Supervisor James Riester and Councilman Edward P. Harman told the Starpoint Board of Education that Pendleton would be fine with being charged, if everyone who uses school property was charged. Aside from that, charging the town for use of a public building was a disservice to the ones who ultimately pay the bills, Riester said.
”It belongs to the taxpayers,” he said.
Starpoint Superintendent C. Douglas Whelan said the goal was to find some relief from what the recreation program costs the district, not to kill the program.
”It’s the extra cost that concerns us,” Whelan said. “It’s a great program for the community. But with the amount of usage, we want to share the cost.”
Each year, according to their agreement, Starpoint leases school property to Pendleton so the town can run the summer version of the program. There is a winter program, but the most usage of Starpoint property is during the two-month summer program. The lease agreement is a one-year deal that runs from January through December and is typically agreed upon every year in the fall.
Earlier this year, school officials said the summer program costs Starpoint about $6,000, but only $1,400 without labor costs. That total included energy costs for use of a cafeteria, gymnasium and the Starpoint pool.
The issue rose last year, with discussion centering around charging Pendleton to help offset costs for the school, but both sides agreed to a deal without any charge to the town.
The summer program runs for about six weeks, about six hours a day.
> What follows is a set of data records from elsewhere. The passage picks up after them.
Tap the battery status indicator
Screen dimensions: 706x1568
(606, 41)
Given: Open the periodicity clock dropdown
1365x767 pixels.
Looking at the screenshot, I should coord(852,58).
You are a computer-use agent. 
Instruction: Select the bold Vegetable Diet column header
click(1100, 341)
Pendleton charges non-residents $150 to participate in the program, but last year starting charging residents $10 to sign up. That was done in order to discourage people from signing up and not attending, which in past years led to overstaffing.
Harman said 280 kids signed up for the summer program in 2011, but the program only averaged 150 kids each day.
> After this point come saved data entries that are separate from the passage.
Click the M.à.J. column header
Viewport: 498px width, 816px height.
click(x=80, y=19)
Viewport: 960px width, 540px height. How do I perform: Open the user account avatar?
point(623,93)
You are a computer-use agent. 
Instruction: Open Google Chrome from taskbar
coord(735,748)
”But we had to staff for 280,” he said.
For this past summer, 178 kids were registered. Of those, 155 were Pendleton residents.
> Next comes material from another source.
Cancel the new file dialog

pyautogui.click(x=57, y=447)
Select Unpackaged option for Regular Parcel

Starpoint charges the YMCA about $900 for use of school property for an eight week summer program, but no other organization is charged regularly, Harman said.
Whelan said no other organization uses school facilities to the extent Pendleton does. Some may use one room for a single day, which doesn’t add up to much of a cost for the district.
Riester said he would speak with the Pendleton Town Board about the school district’s $1,500 fee. In the meantime, Whelan said the district would look into coming up with a set fee structure for every organization that uses school property and review how the buildings were being used by Pendleton.
Riester said he did not expect the Town Board to be in favor of the recreation usage fee. Like many other municipalities, including schools, Pendleton is facing a tough financial challenge with two looming layoffs, Riester said. Everything has to be monitored closely when it comes to money.
“We can’t operate in the red,” Riester said. “It’s a tough time for everybody out there.”
Starpoint Board President Mark Ewart said the school buildings were paid for by taxpayers of five communities, not just Pendleton. And if a non-resident wanted to participate in the recreation program, they would have to pay $150.
Starpoint has five towns within its borders, but Pendleton is the only one that is completely within the school district boundaries. Of the other towns, only Lockport does not have a regular summer recreation program. The others, Cambria, Wheatfield and Royalton do have their own programs.